## Do this
Can you write out the listing lines starting at "This screenshot has height=768, width=1366." and ending at "Action: [212, 26]", swapping "sidebar" for "navigation panel" and keeping everything else the same? Leave the pictures out.

## Items
________________

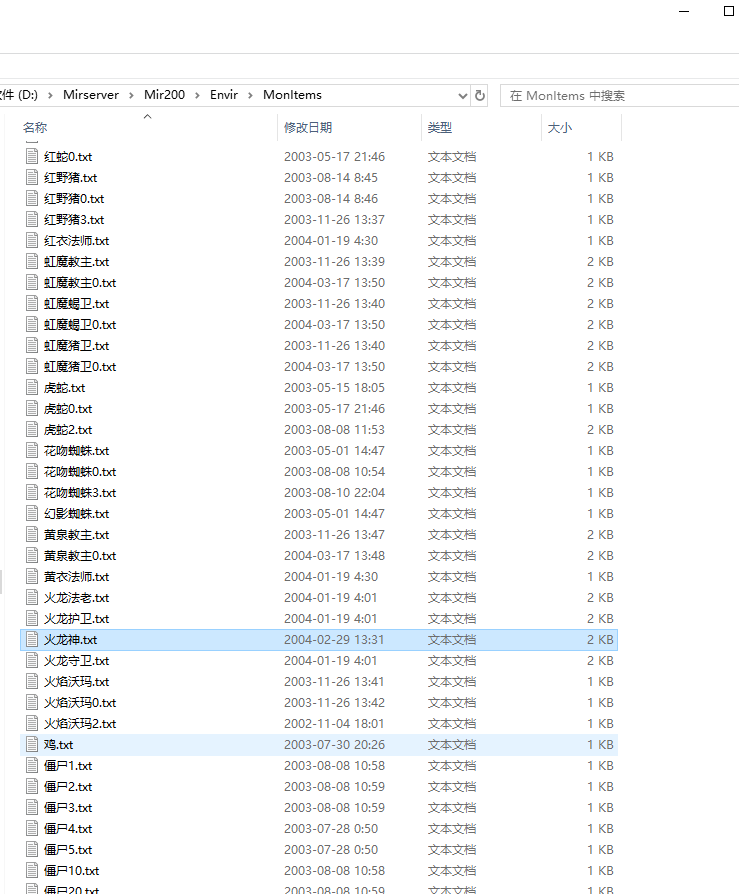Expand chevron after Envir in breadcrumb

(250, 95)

________________

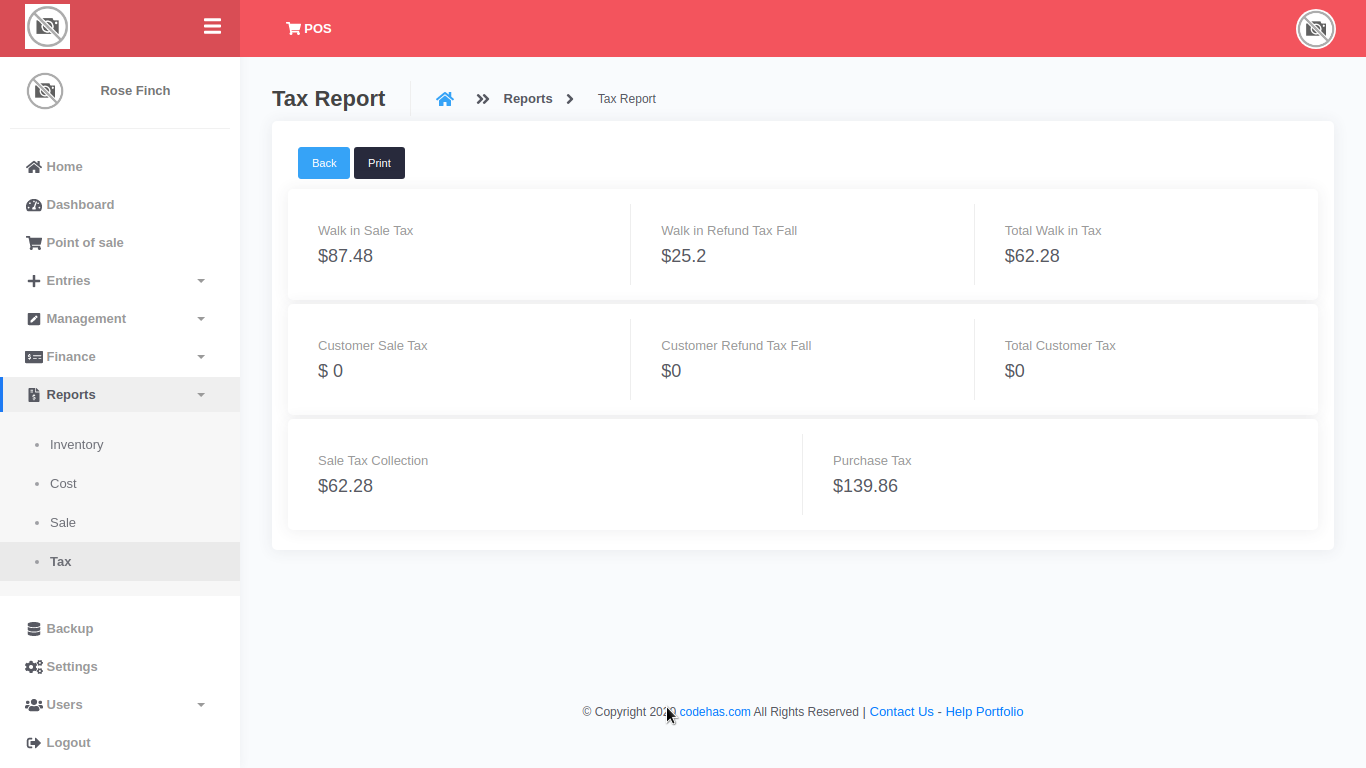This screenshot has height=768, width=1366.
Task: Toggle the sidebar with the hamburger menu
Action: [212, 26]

________________

## Response
This screenshot has height=768, width=1366.
Task: Toggle the navigation panel with the hamburger menu
Action: [212, 26]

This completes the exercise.